* Material supplied *
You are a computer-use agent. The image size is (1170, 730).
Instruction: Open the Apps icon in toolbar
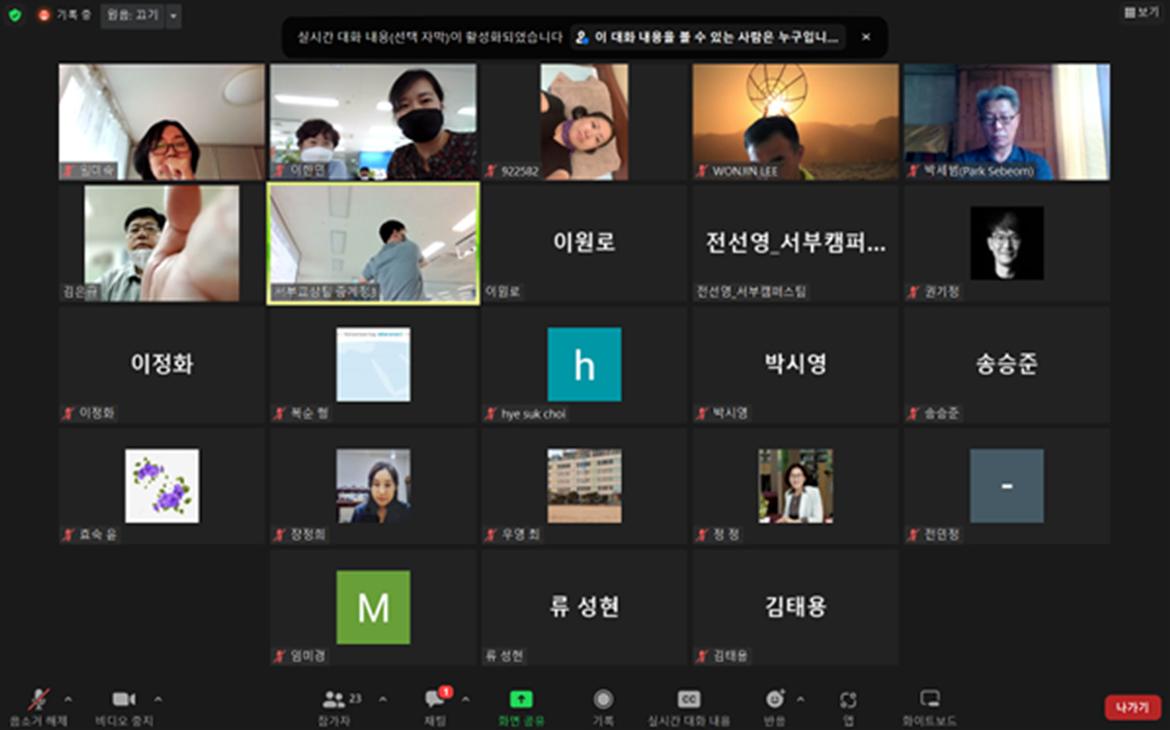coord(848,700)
---
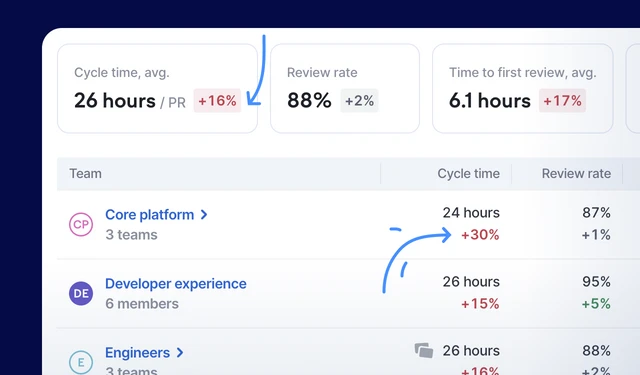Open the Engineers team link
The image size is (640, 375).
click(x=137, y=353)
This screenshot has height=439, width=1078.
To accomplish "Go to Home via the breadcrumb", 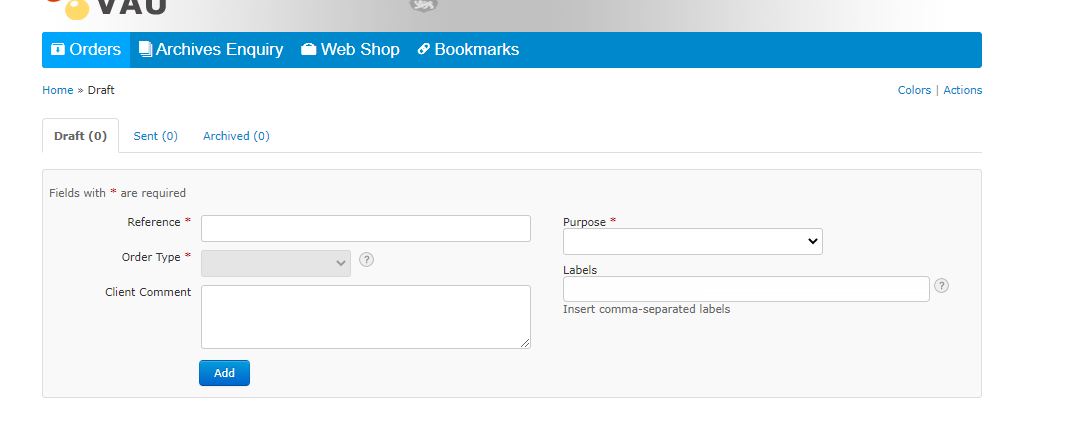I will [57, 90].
...
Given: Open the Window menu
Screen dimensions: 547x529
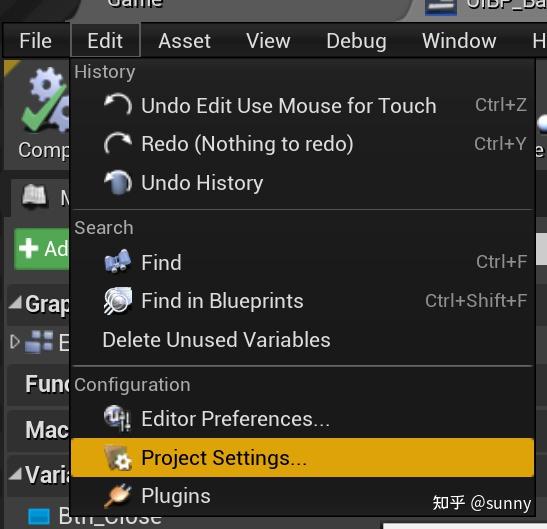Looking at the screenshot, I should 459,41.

* Stated problem *
Which lines in the rows above contain the word "image"? List each one in full.

* Complete output *
You are a computer-use agent. The image size is (1170, 730).
The image size is (640, 375).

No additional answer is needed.